I spent an afternoon hanging out at the Neighborhood House pop-up market with a crew of farm-wise teens and a few neighborhood chickens ogling a beautiful selection of freshly grown peppers, a variety of tomatoes, zucchini, squash and other early-harvest goods. The majority of the produce sold at the markets is locally grown, and much comes from Real Food Rising’s large community garden located next to the Neighborhood House pop-up market. Green Urban Lunch Box also provides fruit for the markets.
The markets do provide some fruits and vegetables that weren’t grown locally, such as bananas, because there is demand from the community for them. According to Sara Simmons, who oversees the Neighborhood House market, “People coming to the market can be surprised by what is available at different times of year,” she says. “They don’t know that you can’t buy everything year round, so we work to educate and talk about how the garden works.”

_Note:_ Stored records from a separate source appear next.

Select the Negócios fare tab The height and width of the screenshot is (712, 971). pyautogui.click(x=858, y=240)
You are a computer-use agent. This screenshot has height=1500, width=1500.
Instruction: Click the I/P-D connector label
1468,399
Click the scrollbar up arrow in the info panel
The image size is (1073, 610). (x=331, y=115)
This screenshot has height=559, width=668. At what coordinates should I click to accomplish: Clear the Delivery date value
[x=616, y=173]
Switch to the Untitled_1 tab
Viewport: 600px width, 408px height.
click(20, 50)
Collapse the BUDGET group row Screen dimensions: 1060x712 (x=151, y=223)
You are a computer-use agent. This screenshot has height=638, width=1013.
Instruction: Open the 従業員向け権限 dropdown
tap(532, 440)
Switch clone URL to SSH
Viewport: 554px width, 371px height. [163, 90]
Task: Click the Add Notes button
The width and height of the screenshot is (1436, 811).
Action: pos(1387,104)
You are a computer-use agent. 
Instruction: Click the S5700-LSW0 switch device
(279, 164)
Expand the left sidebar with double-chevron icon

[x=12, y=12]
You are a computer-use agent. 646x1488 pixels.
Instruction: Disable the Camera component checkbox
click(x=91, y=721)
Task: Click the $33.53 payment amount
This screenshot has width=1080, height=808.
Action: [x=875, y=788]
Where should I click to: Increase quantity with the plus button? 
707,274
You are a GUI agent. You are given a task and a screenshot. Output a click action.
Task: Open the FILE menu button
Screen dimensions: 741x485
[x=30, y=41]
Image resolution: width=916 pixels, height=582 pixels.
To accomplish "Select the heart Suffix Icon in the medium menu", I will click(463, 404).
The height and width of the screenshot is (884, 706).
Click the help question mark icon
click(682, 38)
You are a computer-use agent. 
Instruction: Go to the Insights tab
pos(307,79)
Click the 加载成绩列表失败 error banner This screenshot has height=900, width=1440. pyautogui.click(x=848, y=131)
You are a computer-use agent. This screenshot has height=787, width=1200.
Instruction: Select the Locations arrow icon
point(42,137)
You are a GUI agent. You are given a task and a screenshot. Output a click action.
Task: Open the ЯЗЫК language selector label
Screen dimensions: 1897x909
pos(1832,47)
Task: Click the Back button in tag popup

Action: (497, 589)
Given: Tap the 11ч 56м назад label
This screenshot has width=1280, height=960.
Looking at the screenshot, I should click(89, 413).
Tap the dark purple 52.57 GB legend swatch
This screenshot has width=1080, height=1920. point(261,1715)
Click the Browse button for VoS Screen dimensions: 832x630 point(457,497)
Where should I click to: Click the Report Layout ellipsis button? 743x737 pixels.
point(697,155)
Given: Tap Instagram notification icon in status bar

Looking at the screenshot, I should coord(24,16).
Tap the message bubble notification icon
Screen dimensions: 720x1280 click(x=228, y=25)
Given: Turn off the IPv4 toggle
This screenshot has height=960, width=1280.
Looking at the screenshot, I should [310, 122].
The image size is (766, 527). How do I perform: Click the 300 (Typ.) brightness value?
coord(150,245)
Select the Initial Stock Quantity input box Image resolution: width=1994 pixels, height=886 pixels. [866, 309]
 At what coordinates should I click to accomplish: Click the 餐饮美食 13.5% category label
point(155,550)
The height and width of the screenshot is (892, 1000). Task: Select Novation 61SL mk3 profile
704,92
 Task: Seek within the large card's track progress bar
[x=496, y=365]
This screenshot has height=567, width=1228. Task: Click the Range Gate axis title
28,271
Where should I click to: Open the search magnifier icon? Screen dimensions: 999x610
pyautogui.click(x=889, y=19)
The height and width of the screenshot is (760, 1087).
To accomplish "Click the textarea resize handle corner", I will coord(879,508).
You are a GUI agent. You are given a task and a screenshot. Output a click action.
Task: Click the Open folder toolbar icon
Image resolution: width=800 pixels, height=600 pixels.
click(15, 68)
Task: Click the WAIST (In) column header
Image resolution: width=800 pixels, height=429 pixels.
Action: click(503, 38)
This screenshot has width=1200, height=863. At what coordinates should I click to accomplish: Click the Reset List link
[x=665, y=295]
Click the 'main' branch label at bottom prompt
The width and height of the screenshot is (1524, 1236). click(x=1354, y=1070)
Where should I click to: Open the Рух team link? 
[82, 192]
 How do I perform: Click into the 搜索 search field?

In addition to fresh food, these pop-up markets provide work and experience to teenagers. Real Food Rising, according to their website, “uses sustainable agriculture to empower teens with the skills they need to thrive while increasing access to healthy food in Salt Lake.” The organization hires teens ages 14–17 to work in their garden and sell produce in the Urban Greens Markets. Lilly Slack, a 15-year-old from Salt Lake, is getting her first experience working in a garden. “I’ve always wondered about how my food gets from the farm to my table,” she says. “I get to learn about growing food and how the people that live here need it. The community is grateful to get to walk here and buy good food.”
Simmons mentioned that teens are also getting experience and training in several job-related skills through the work they do growing and selling produce. “They do workshops and learn about public speaking, working as a team and helping the community,” she says. Lilly chimed in again to mention writing resumes, learning how to interview for jobs and participating in a guided communication exercise called Real Talk, in which staff and teens can give each other feedback on what they are doing well or what they can work on.
Utahns Against Hunger helps patrons of the markets stretch their food dollars a little further with the Double Up Food Bucks program, which doubles the amount of money that individuals using SNAP EBT Cards can spend—up to $10 per market day. Brian Emerson, Community Food Systems Coordinator at Utahns Against Hunger, says, “Double Up Food Bucks help low-income families have access to fresh, affordable local foods, often grown in their neighborhoods.”
Moving forward, Stuchly hopes to see the program continue to grow and better meet the food needs of the community. “We hope that the Urban Greens Market will be a success and that we will be able to expand the program to other areas of the city for urban agriculture so we can grow more food—food [that] is affordable and healthy,” she says.
Urban Greens Market manifests as stands in various locations around Glendale and Poplar Grove throughout the week and will be open through Nov. 14. You can find hours of operation and additional info about the markets at slcgreen.com, or you can text MARKET to 51555 to receive updates on available produce and more. Be sure to catch Green Urban Lunch Box’s 35-foot school bus/greenhouse/mobile farmers market at the Urban Greens Market pop-ups that they oversee.